By combining raster image correlation spectroscopy (RICS) with stimulated emission depletion (STED) fluorescence microscopy, researchers at the Karlsruhe Institute of Technology (KIT) in Germany opened up new applications in medical research, such as analyzing the dynamics of cell membranes at high protein concentrations. The newly developed STED-RICS microscopy method records rapid movements of molecules in live samples.
Using a confocal scanning microscope, fluorescence images are recorded point by point at fixed time intervals; therefore, the images contain an implicit time structure. This information can be used with the help of RICS to determine the dynamics of biomolecules, such as proteins, in live cells, or tissue samples. However, protein concentrations often are too high to apply RICS together with conventional microscopy. For this reason, the researchers combined the RICS method with STED microscopy; when using STED, the light spot scanning the fluorescence image can be reduced considerably. This method has already been used successfully to reach a maximum resolution in the imaging of cells, and its resolution is not limited by the Abbe limit.

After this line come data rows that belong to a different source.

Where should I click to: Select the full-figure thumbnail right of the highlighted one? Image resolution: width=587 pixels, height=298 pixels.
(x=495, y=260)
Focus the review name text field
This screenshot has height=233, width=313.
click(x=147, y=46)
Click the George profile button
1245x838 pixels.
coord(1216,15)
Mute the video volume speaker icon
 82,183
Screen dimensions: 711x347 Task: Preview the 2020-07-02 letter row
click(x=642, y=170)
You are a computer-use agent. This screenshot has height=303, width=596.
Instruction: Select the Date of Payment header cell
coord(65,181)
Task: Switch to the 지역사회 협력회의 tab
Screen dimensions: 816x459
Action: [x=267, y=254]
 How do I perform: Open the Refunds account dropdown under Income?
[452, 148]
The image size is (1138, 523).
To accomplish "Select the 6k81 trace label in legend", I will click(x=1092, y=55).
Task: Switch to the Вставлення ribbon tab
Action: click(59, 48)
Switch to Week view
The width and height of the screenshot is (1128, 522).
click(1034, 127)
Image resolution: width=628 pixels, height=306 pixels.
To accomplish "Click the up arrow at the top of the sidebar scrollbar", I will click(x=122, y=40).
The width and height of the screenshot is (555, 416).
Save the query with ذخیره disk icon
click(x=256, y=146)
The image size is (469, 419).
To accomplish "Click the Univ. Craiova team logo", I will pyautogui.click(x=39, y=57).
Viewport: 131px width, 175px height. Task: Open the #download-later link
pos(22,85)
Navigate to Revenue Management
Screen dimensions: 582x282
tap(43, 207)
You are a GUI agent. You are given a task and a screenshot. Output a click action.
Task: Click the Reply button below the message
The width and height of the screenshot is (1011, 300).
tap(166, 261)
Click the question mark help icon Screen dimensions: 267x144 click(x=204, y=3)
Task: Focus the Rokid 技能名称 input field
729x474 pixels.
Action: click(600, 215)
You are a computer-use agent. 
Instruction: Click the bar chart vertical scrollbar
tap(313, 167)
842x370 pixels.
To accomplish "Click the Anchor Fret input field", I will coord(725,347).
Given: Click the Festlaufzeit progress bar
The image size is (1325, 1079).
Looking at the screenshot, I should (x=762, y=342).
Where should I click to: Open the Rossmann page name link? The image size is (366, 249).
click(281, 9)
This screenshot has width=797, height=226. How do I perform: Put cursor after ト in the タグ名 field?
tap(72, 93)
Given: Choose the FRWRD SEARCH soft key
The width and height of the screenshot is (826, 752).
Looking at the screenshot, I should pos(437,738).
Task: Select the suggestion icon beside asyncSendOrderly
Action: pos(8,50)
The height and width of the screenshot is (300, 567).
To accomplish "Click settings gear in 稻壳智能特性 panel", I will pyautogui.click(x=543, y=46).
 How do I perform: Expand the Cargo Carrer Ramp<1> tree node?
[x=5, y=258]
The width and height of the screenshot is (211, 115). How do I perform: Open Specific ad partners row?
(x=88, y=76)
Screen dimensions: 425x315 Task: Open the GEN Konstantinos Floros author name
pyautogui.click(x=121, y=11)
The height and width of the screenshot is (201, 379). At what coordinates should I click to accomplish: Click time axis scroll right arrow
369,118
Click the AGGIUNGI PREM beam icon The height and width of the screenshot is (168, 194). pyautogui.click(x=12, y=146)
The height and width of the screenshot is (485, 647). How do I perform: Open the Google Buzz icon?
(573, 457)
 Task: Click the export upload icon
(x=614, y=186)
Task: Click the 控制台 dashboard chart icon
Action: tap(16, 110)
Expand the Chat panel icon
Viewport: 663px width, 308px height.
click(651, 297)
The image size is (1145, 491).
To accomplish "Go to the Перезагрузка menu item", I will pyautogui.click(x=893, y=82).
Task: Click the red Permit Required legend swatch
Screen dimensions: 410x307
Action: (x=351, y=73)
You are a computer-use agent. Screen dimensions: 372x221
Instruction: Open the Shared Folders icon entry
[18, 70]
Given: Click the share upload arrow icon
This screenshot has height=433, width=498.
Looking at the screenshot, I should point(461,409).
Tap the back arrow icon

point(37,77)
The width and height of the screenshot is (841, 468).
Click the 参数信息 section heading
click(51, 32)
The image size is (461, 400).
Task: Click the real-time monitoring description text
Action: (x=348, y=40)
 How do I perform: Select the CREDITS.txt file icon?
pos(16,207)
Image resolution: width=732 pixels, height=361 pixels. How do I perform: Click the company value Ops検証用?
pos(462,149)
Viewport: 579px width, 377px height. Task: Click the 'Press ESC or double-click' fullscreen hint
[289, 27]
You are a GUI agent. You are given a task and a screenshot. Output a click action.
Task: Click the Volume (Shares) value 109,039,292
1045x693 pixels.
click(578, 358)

The STED-RICS microscope scans the fluorescent cell membrane with a light spot and, thus, an image is recorded. (Image courtesy of P. N. Hedde/KIT)
By combining RICS with STED microscopy, the researchers quantified molecule dynamics in biological structures based on the raster images recorded. “This means that the STED-RICS method can be used to derive from any fluorescence image a highly resolved map of the number and movability of the marked molecules in the area scanned by the spot,” explains Prof. Gerd Ulrich Nienhaus, who led the work.
The STED-RICS method opens up new measurement applications in life sciences, mainly research into the dynamics of cell membranes. Numerous receptor proteins are embedded in the membranes. By interaction with externally docking ligand molecules, external signals are transmitted into the cell. With the help of STED-RICS, the researchers can now determine precisely and quantitatively the movements of both lipids and receptors. Understanding these processes is crucial for medical and pharmaceutical research; many pharmaceutical substances are based on influencing these interactions. “About every second medical substance influences signal transduction of G-protein coupled receptors, an important sub-class,” Nienhaus explains.
Nienhaus’ research team worked with scientists from the Institute of Toxicology and Genetics (ITG) and the Cell and Developmental Biology Division of the Zoological Institute.